Atorvastatin Improves Cisplatin Sensitivity Through Modulation of Cholesteryl Ester Homeostasis in Breast Cancer Cells

Abstract Background: Acquired treatment resistance is a major problem in breast cancer management. Alterations in lipid metabolism have been proposed to contribute to tumor progression and the development of drug resistance. The present study aimed to identify the role of cholesteryl ester (CE) metabolism in MCF-7 and MDA-MB-231 breast cancer cell line response to cisplatin (CDDP) treatment in the acute setting. Methods: MCF-7 (luminal A), MDA-MB-231 (triple-negative) and CDDP-resistant MDA-MB-231 (MDACR) cell lines were grown in the presence or absence of CDDP in combination with atorvastatin (ATV), lipid depletion or low-density lipoprotein (LDL) loading and were analyzed by a variety of biochemical and radiometric techniques. Results: Co-administration of CDDP and ATV strongly reduced cell proliferation and viability to a greater extent than CDDP alone, especially in MDA-MB-231 cells. These findings were associated with reduced CE synthesis and storage in MDA-MB-231 cells. In MDACR cells, acetyl-CoA acetyltransferase 1 (ACAT-1) was upregulated compared to naïve MDA-MB-231 cells and ATV treatment restored CDDP sensitivity, suggesting that aberrant ACAT-1 expression contributes to CDDP resistance in TNBC cells.

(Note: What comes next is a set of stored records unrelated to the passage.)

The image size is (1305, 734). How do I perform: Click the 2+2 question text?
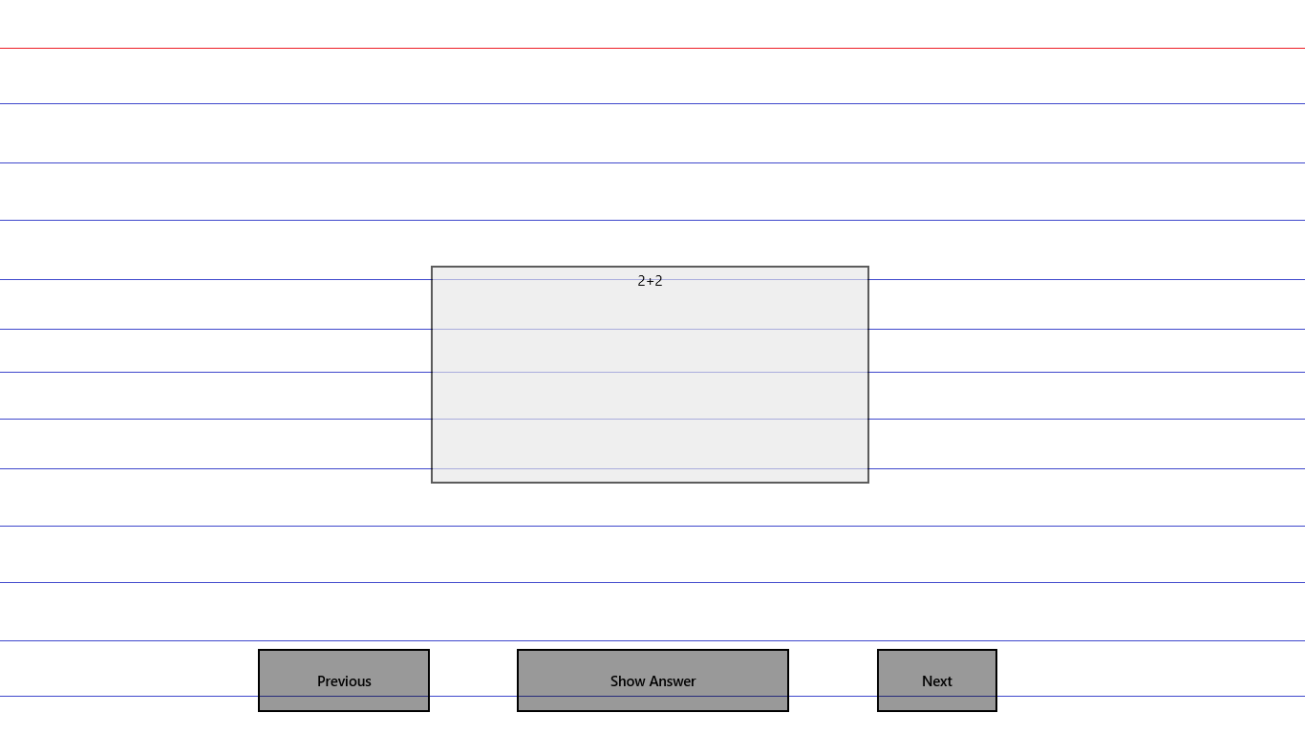650,281
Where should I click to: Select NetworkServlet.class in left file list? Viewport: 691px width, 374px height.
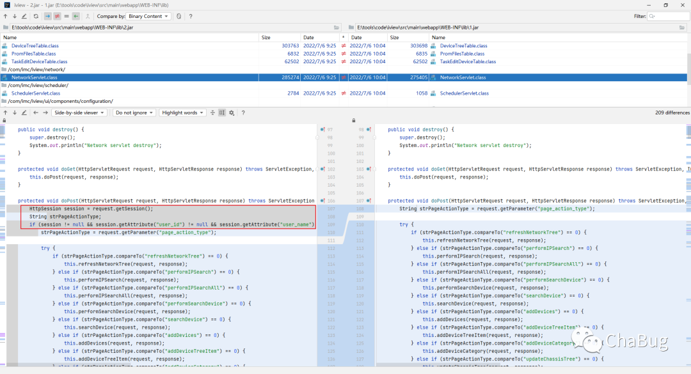[x=34, y=77]
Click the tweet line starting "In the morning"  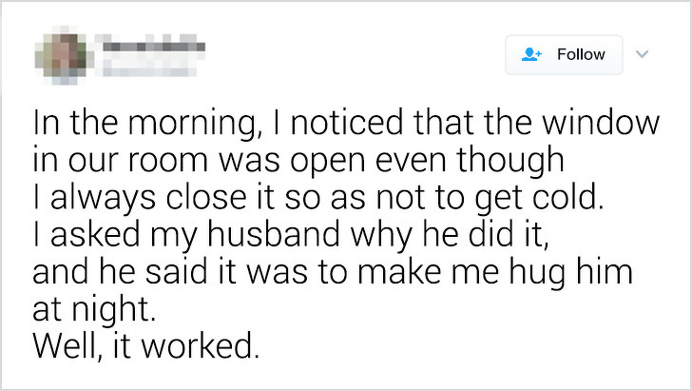click(x=346, y=124)
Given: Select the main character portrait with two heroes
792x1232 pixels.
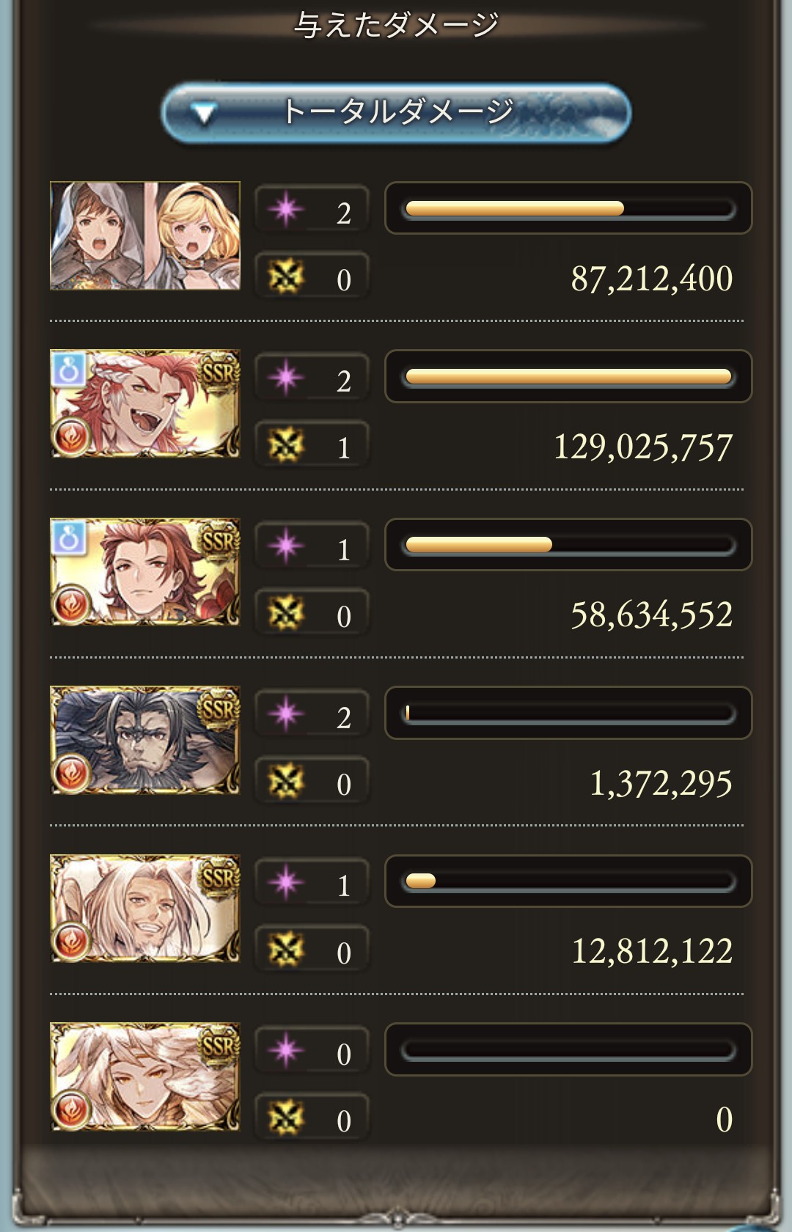Looking at the screenshot, I should (x=145, y=235).
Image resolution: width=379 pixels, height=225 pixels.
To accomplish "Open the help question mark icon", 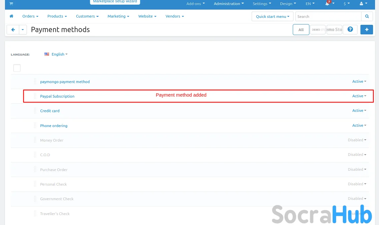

Conclusions: These findings indicate that the elevated susceptibility of MDA-MB-231 cells to co-administration of CDDP and ATV, is associated with an increased reliance on CE availability. Our data from these cell culture-based studies supports the upregulation of cholesterol homeostasis as an adaptive response that contributes to aggressiveness and chemotherapy resistance.